日々の水分補給は健康維持に欠かせないものですが、実は「さらさらした液体」が誤嚥(ごえん)のリスクが高い飲み物といわれています。
水分にとろみをつけるだけでなく、「ゼリー」として固形化して提供することで、安全かつ有効な水分補給の手段となります。
今回は、なぜパーキンソン病の方に水分補給ゼリーが推奨されるのか、その理由と自宅でできる簡単な作り方を解説します。
なぜパーキンソン病では「さらさらした水」が危険なのか?
パーキンソン病の症状が進むと、多くの患者さんに嚥下障害(飲み込みの障害)が現れます。特に以下の理由から、普通の水やお茶が飲みづらくなります。

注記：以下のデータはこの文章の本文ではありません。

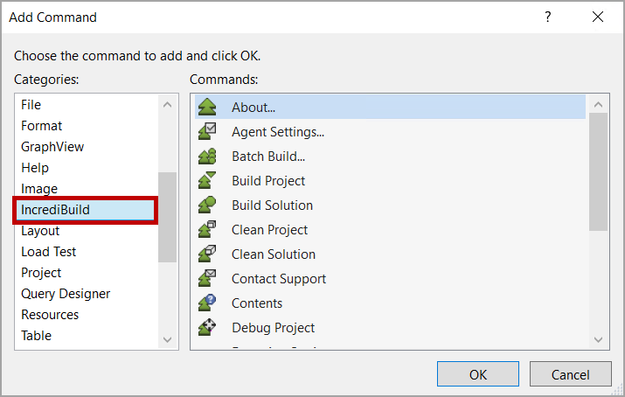Click the Build Solution icon

pos(207,205)
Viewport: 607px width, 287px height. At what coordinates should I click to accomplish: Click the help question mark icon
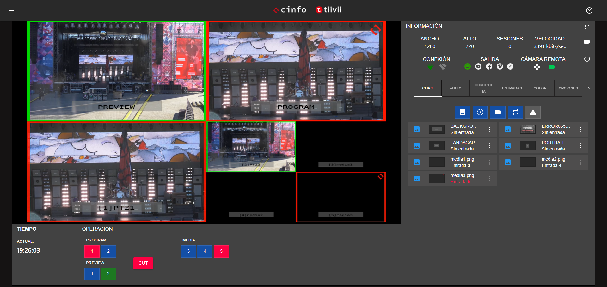click(589, 10)
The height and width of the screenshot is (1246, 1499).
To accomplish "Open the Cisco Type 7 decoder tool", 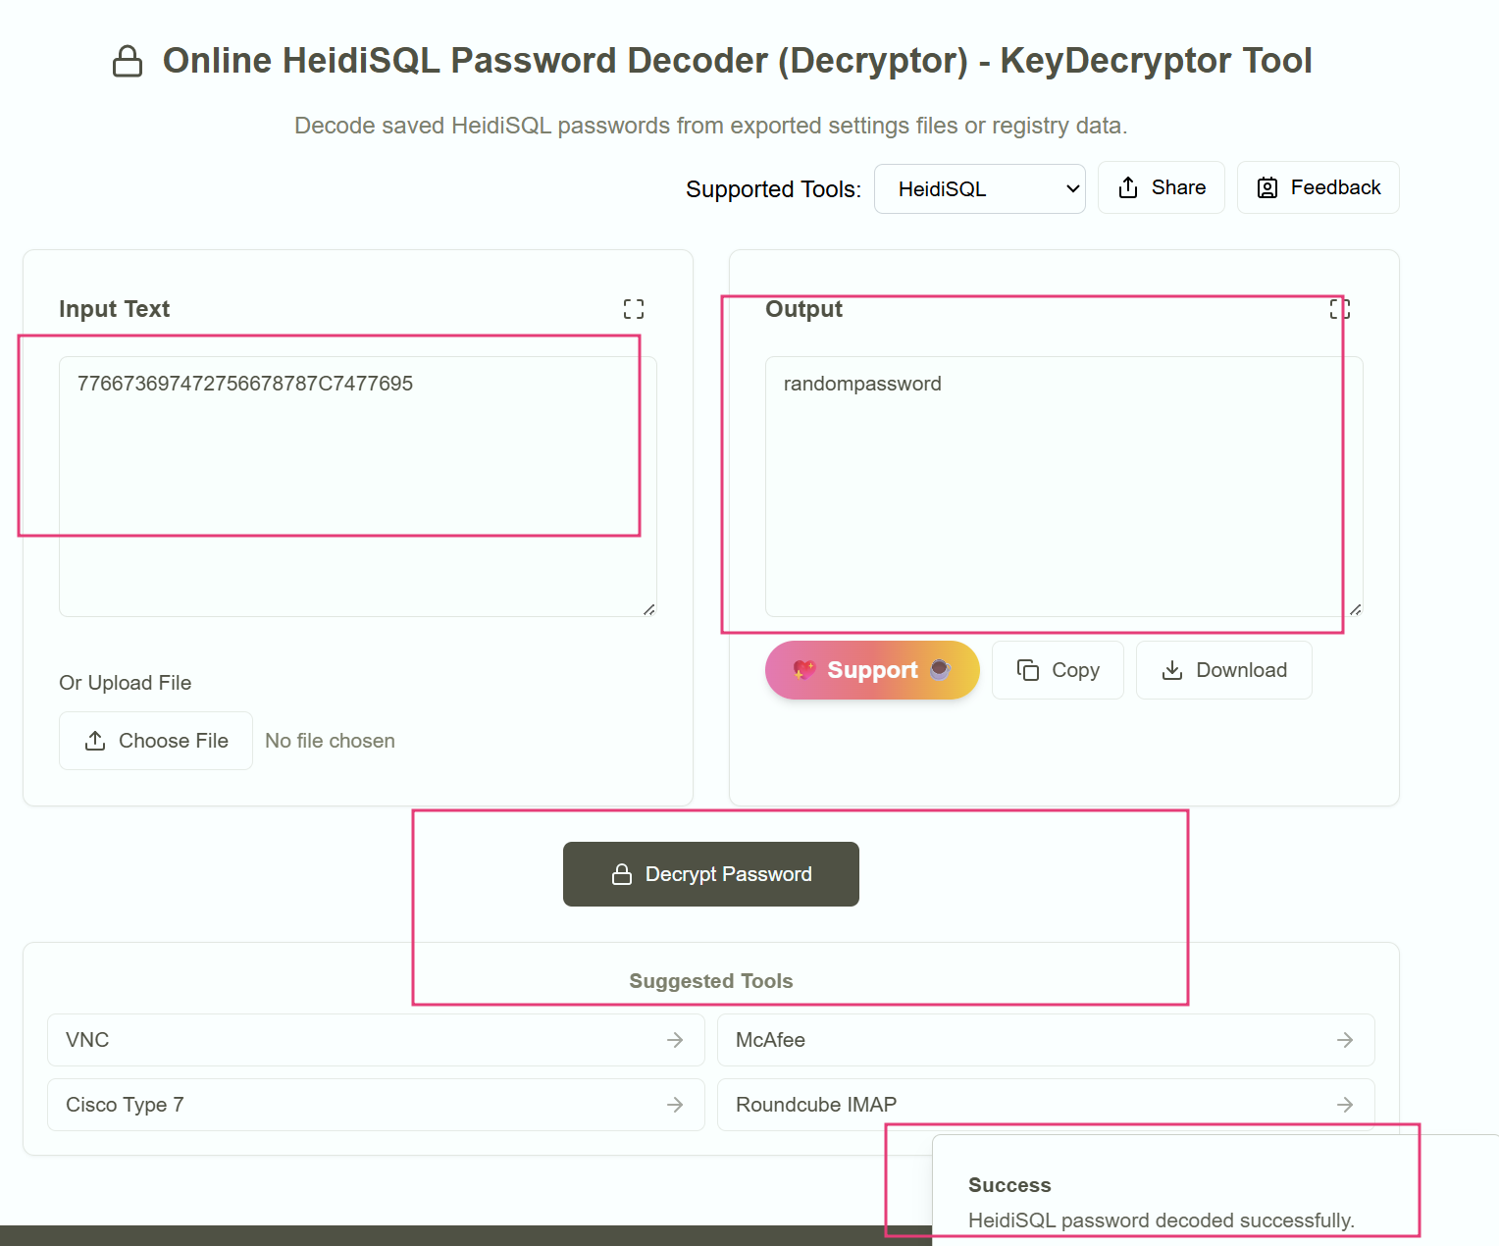I will click(x=376, y=1105).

- 飲み込みの反射の遅れ: 飲み込む瞬間に気管に蓋をする反応が遅れるため、流れの速い液体は反射が起こる前に空気の通り道である「気管」に入り込んでしまいます。
- 口の中での保持が難しい: 舌の動きが制限されるため、液体を口の中でまとめて保持することができず、のどに流れ落ちてしまいます。
- むせのない誤嚥: パーキンソン病ではのどの感覚が鈍くなることがあり、誤嚥しても「むせ」が出ないまま肺炎につながる恐れがあります。
高齢者やパーキンソン病の方は喉の渇きを感じにくい体質になっていることも多いため、家族が意識的に水分を促す必要があります。口の中の乾燥や尿量の減少、皮膚の張りの低下が見られたら脱水のサインです。
2. お茶ゼリーが水分補給に役立つ3つの理由
水分補給のメニューとして「お茶ゼリー」を取り入れることには、多くのメリットがあります。
- のどを通過するスピードがゆっくりになる: ゼリー状に固めることで、液体よりものどを通る速度が緩やかになり、嚥下反射が起こるまでの「時間稼ぎ」ができます。
- バラバラにならずにまとまって動く: お茶ゼリーは「凝集性(まとまりやすさ)」が高いため、口の中で散らばらずに一塊(食塊)としてスムーズに飲み込めます。
重要なのは、「ゼラチン」ではなく「ゲル化剤」を使用することです。
一般的なゼラチンは体温(20〜30℃)で溶けて液体に戻ってしまうため、お口の中で溶けて誤嚥の原因になることがあります。専用のゲル化剤を使えば常温や体温でも溶けにくく、安定した形態を保つことができます。また、「とろみ剤」とも異なるため、わかりにくいときは、販売店で聞いてみることをお勧めします。